Increases and reductions of calcium by the bone volume significantly affect the metabolism of Sr. The cortical bones (compartment 1) and the cancellous bones (compartment 2) have little differentiation in terms of structure and function in young people. Therefore, there are no disparities in their uptake and retention of Sr. However, as a person grows old, there are distinct dissimilarities between these two compartments in terms of their Sr uptake and retention. It is thought that the body cannot distinguish between Ca and Sr during metabolism due to their similarities. However, there is a facet of discrimination of Sr before it reaches the skeleton, which is accounted for by the formula k (t) =0.7 exp (-1.2t) +0.2 where ‘t’ is age, and ‘k’ is the bias aspect.
Skeleton age greatly affects its reactivity. Young bones have a rich blood and water supply that makes them extremely active. Old bones, on the other hand, are the least reactive because of complete mineralization. However, the bone proportion available for exchange of calcium remains constant throughout the developmental process. Strontium elimination from bones is the same as calcium removal, which increases with increasing age due to the natural aging process that causes bone loss. The radioactive decay process of about 0.025 annually also contributes to Sr loss. Compact bone and cancellous bones show different Sr removal rates with cancellous bone having a lower rate than compact bone. The product of the discrimination factor and the fraction of calcium that is absorbed by the bones is the proportion of Sr that is ultimately retained by bones.
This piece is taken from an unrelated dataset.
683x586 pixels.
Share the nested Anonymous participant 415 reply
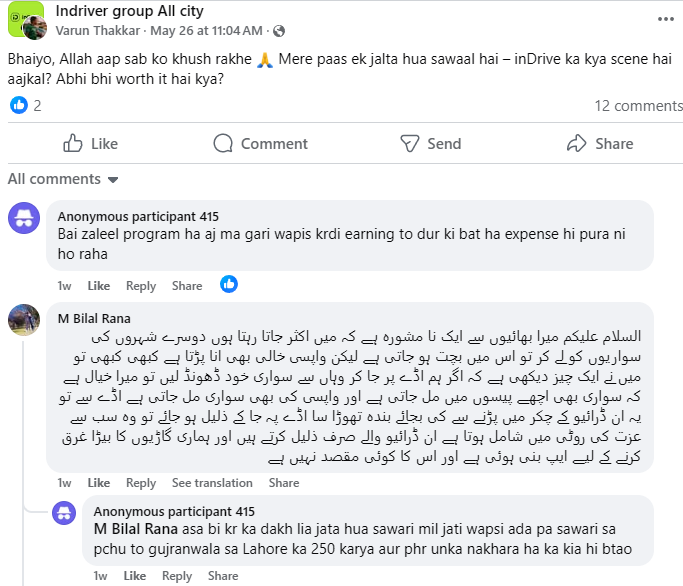(x=223, y=576)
It is possible to develop age-specific human models of various nuclides by using compartments that match up to physically identifiable processes in various organs. In addition, experimentally appropriate methods can establish age trends of the absorption and retention of radionuclides in various compartments. It is also crucial to account for the relationships between various physiological processes during the development of such models to ensure the accuracy of the models.